Un clásico porteño de culto

Un clásico porteño de culto

Santiago Wanderers y Everton protagonizaron uno de los mejores partidos del torneo. Por lo menos el mejor de todos los que he podido ver, que no son todos. Y quizás, uno de los mejores clásicos porteños de la historia.

El duelo de los cuadros de la Quinta Región tiene una de las rivalidades más potentes que existe en nuestro medio, a pesar de que deben ser los archirrivales que más jugadores han compartido en toda la historia. Tal vez un peldaño menos que la de Colo Colo y la U. Y uno sobre la de las universidades.

La espectacularidad no está dada solo en un marcador 3-3 que suena atractivo a priori, si no que por mucho más. Por el inicio demoledor de los porteños, por la capacidad de reacción de los viñamarinos y, muy especialmente, porque ambos pudieron ganarlo en los descuentos. Jamás renunciaron al triunfo y extremaron recursos a límites sobrehumanos.
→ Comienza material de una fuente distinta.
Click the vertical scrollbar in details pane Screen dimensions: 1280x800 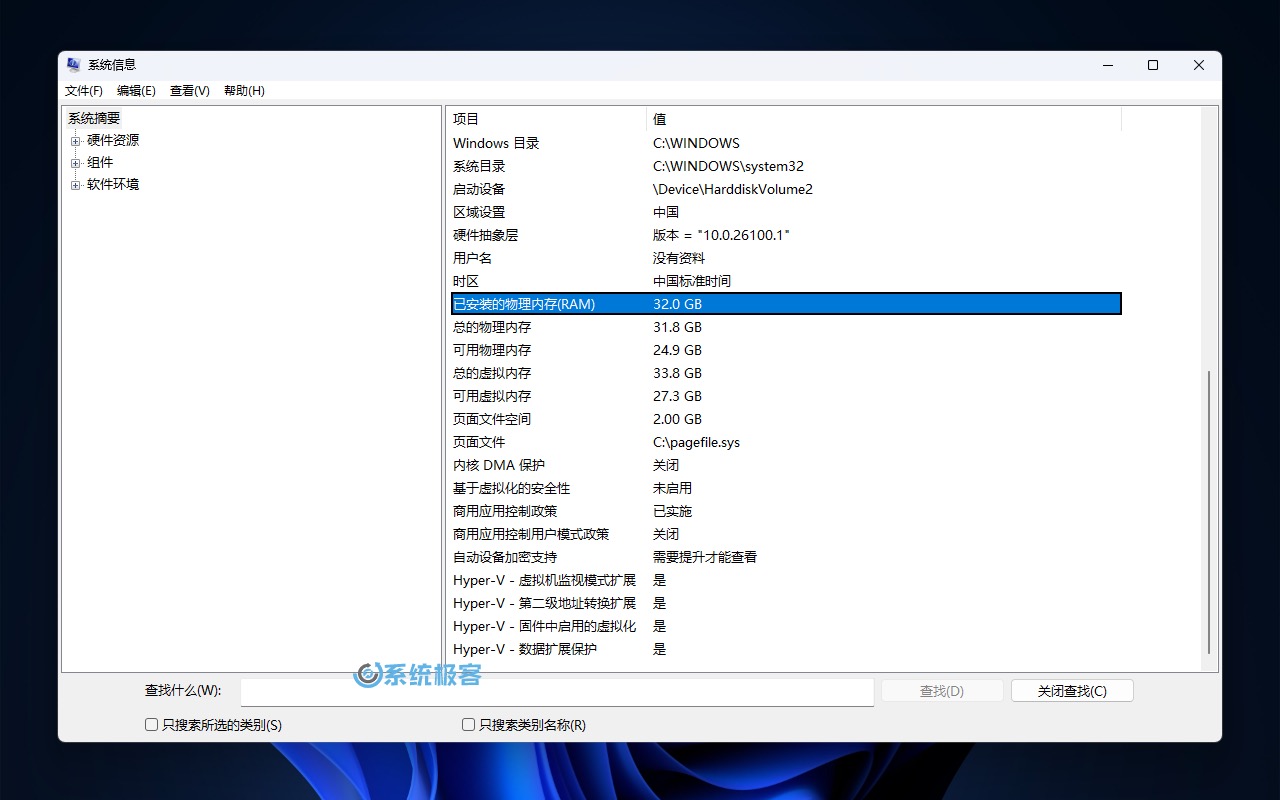[x=1209, y=510]
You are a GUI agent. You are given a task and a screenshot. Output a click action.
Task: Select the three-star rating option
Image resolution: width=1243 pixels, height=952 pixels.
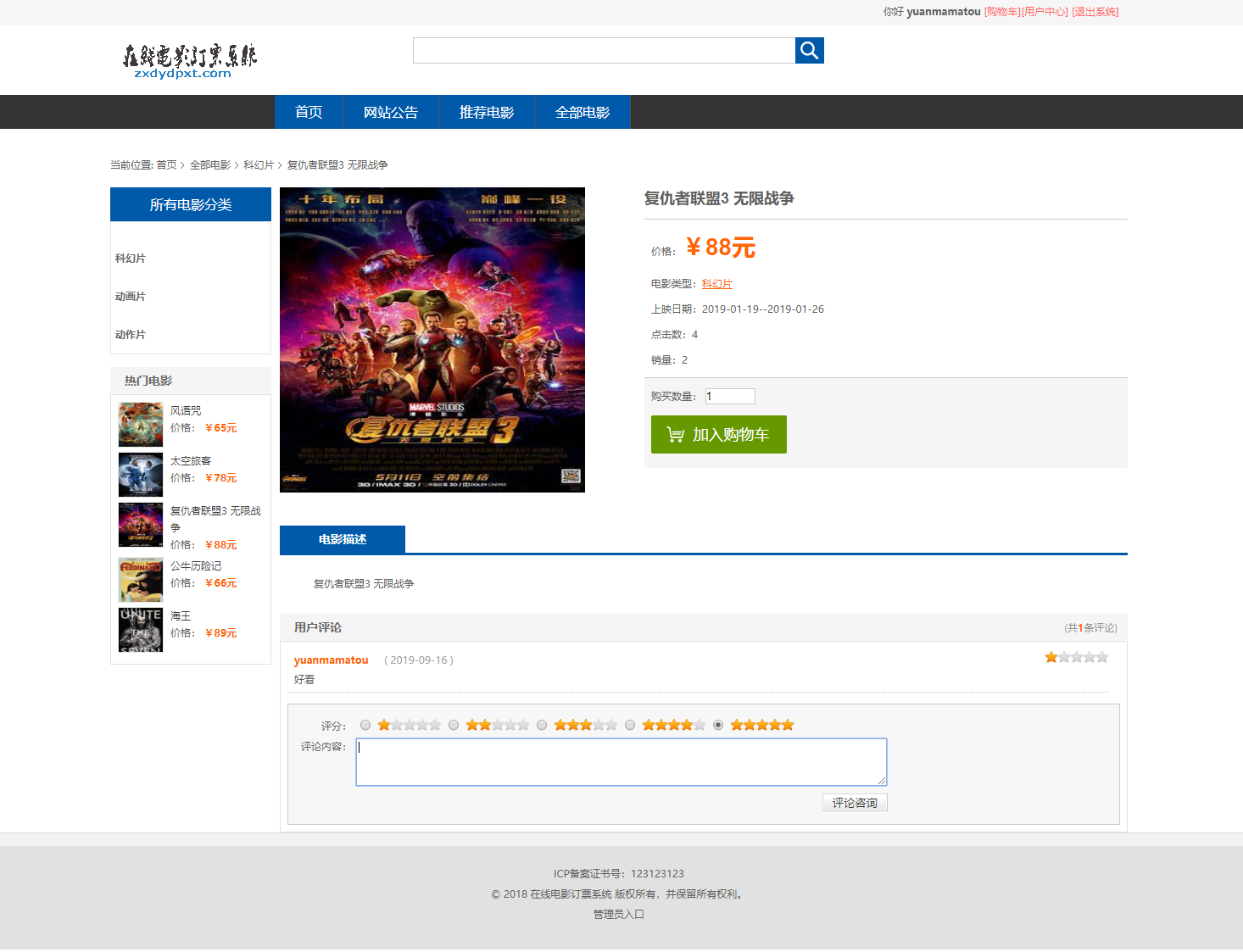(x=542, y=725)
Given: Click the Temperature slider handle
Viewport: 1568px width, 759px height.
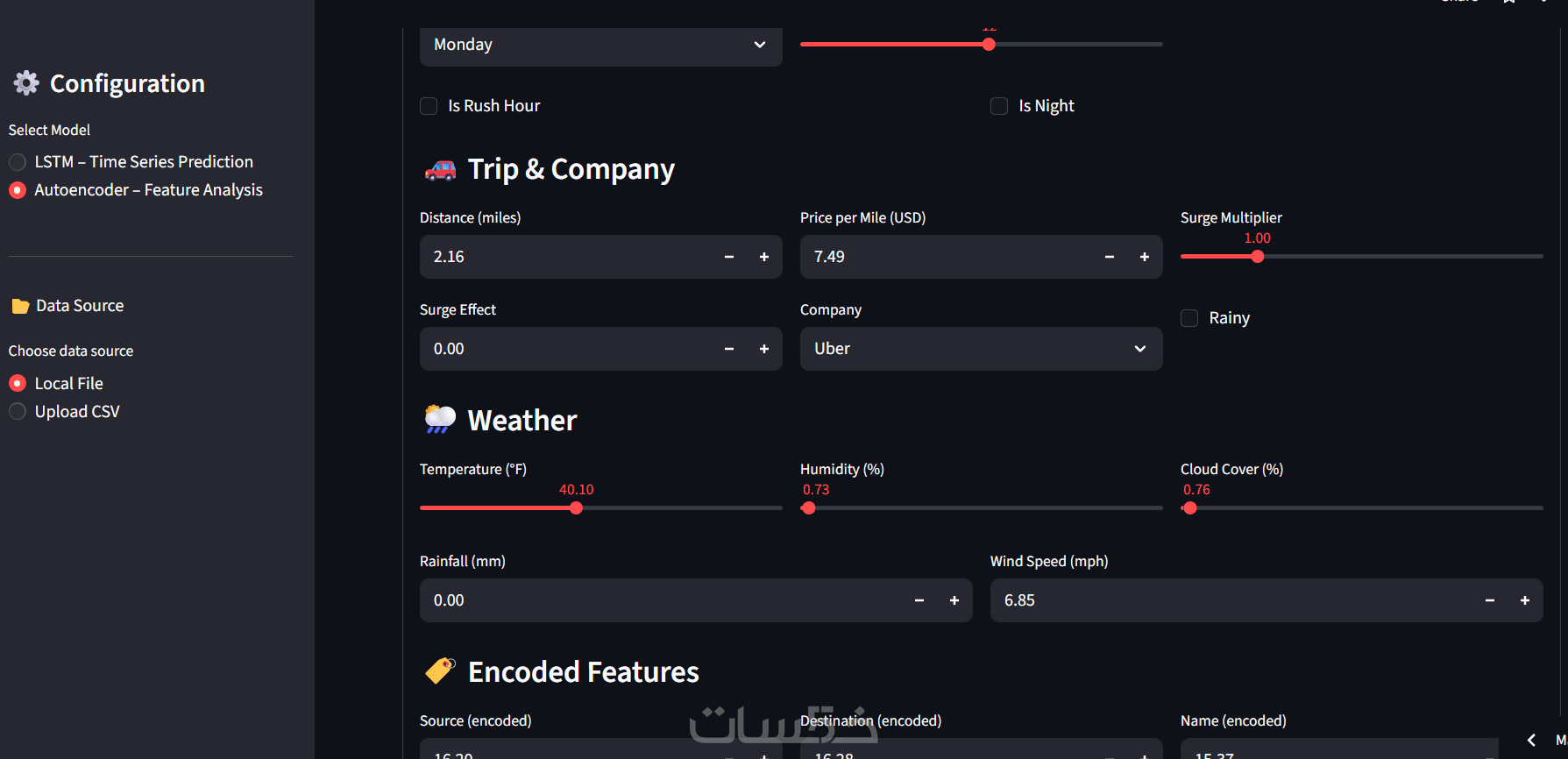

Seamos precisos. Fue un partido más espectacular que bueno. Lo cual implica que los buenos partidos no siempre son espectaculares. Sin tantos errores no hubiese habido seis goles, que bien pudieron ser más.

Verdes y auriazules brindaron un espectáculo vibrante para sus seguidores y notabilísimo para el público neutral, que finalmente era imposible que no terminara involucrado.

"Son partidos que habitualmente no vemos en Chile", dijo Nicolás Córdova. Por intensidad, pasión y espectacularidad. Ya es tiempo de que vayamos teniendo muchos más duelos como el del domingo al mediodía en Playa Ancha que, seguramente, será recordado por muchos años más.